Police Officer GEORGE CUNNINGHAM, who with Officers CLIFFORD MORRIS, DONALD CAMPBELL and RANDALL WILSON, helped extricate bodies from the flaming wreckage, said that when he arrived flames shooting skyward from the plane lighted the entire field, outlining three bodies, apparently thrown from the ship as it crashed, and part of a wing which was found in a field immediately south of scene of the crash. The wing, officials said, apparently was torn off when the plane caught in the trees.
Screams of the dying and injured could be heard as the police officers approached the field, where in the glare of the burning plane were six army men and one of the pilots. The other pilot was under the ship's motor, which had been torn loose in the crash, CUNNINGHAM said.
The blaze was extinguished by city firemen, and while smoke still curled from the twisted mass city and county officers and County Coroner HOWARD C. SMITH began extricating bodies from the wreckage.
Twelve smouldering black and red charred forms, some with their arms and legs still in sitting positions, were carried out and placed in metal boxes for removal to local funeral homes.
The accident, according to LOGAN, is the fourth to occur near the airport since 1928 and brings the total deaths from crashes to 21.
The C-47 crash is the first to occur south of the rimrocks, LOGAN said.

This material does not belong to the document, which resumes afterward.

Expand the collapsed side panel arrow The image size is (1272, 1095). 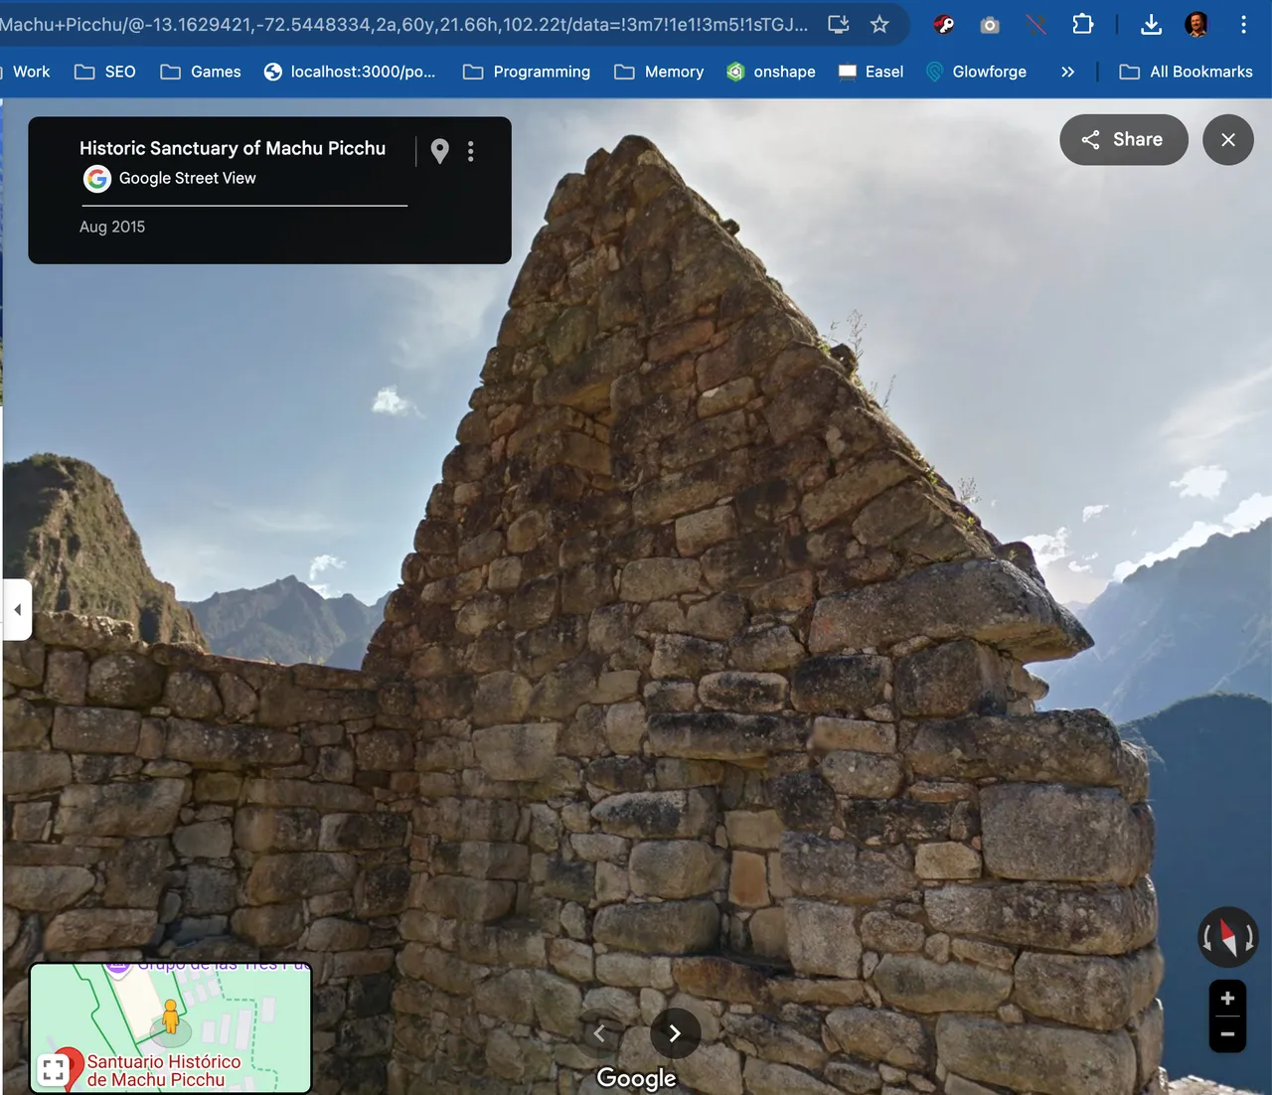pyautogui.click(x=17, y=609)
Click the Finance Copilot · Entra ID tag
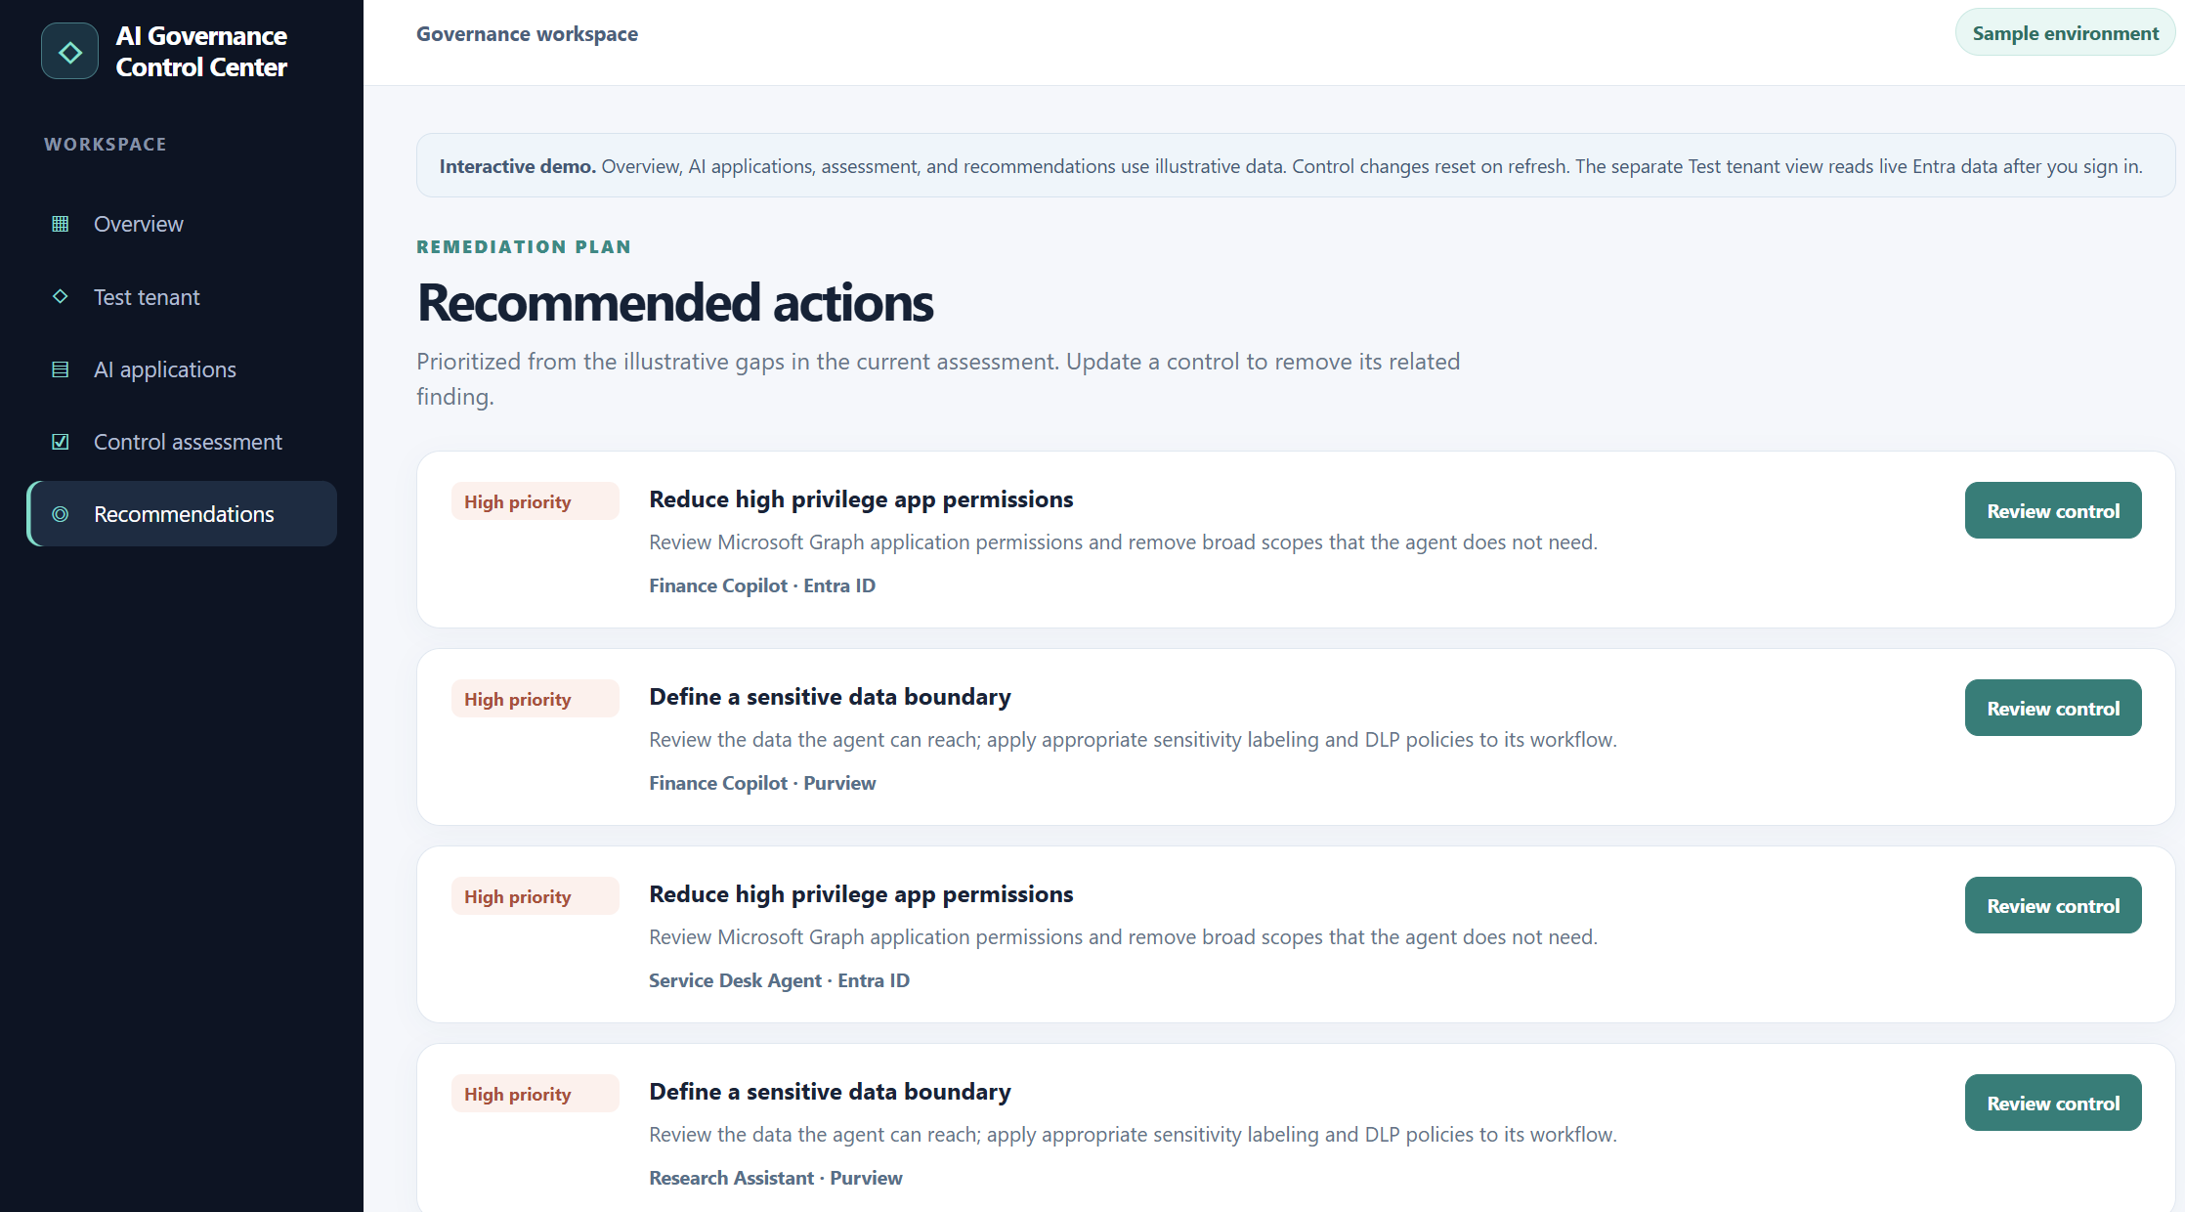The height and width of the screenshot is (1212, 2185). pyautogui.click(x=762, y=585)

At the Minneapolis home of Captain MILLER, a telegram from the navy department offering him the rank of commander if he would return to the navy was received a few hours after he was killed, an Associated Press dispatch said.
MILLER, a lieutenant commander when he was released from duty with the naval air transport service October 15, flew navy transport ships in the Atlantic service during the war.
Victims Identified.
Great Falls, Dec. 8. -- (AP) -- Names of all but seven of the army personnel killed in the crash of a transport plane at Billings early Saturday morning were released Saturday night by Major C. D. FAIRLESS of the Great Falls army air base. Other victims, whose next of kin live in rural areas and could not be reached Saturday for notification, will be identified Sunday, the major said.
The dead:
Major RAY K. CRAFT, Raymond, Wash.
First Lieutenant ANTHONY W. ALANSKY, Medford, Ore.

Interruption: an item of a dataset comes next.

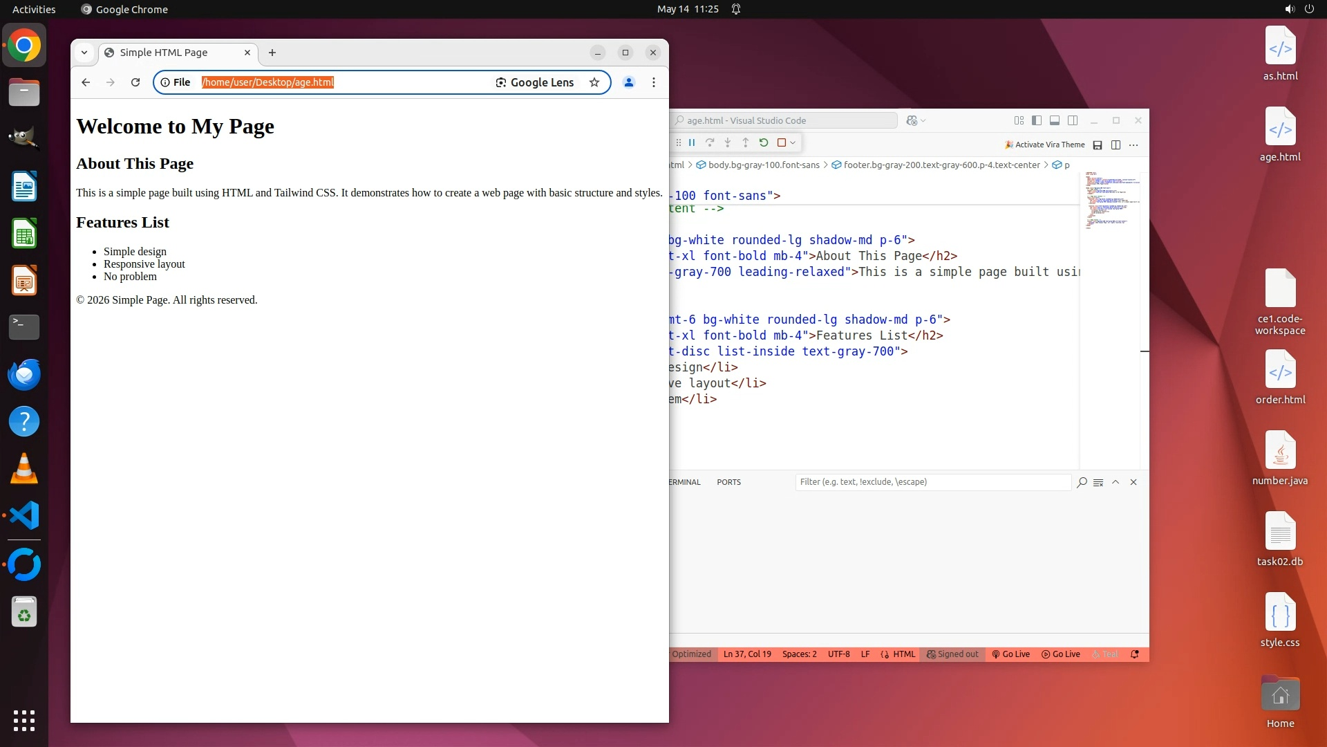The height and width of the screenshot is (747, 1327).
Task: Open the dropdown next to stop button
Action: 793,142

Staff Sergeant THOMAS A. THENSOM, Walla Walla, Wash.
Sergeant CHARLES E. ENNE, Manchester, Wash.
Technician Fourth Grade VIRGIL E. KLANE, Coeur d'Alene, Idaho.

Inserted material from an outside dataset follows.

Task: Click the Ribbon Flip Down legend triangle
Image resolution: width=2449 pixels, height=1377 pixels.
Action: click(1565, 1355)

Technician Fourth Grade FRED CHAPMAN, Vancouver, Wash.
Technical Sergeant GLENN C. MARR, Wenatchee, Wash.
Corporal LORELL C. CASSELL, Forks, Wash.
Technician Fifth Grade JOHN M. MARSHALL, Portland, Ore.
Private First Class MACEO M. HOBBS, Los Angeles, Cal.
Critically Injured were:
Corporal MILFORD A. BARNES, Harrisburg, Ore.
Technician Fifth Grade RAYMOND E. EMERSON, Newport, Ore.
Technician Fifth Grade EMIL A. HASCH, Yakima, Wash.
Private First Class RAYMOND PARKINS, Coeur d'Alane, Idaho.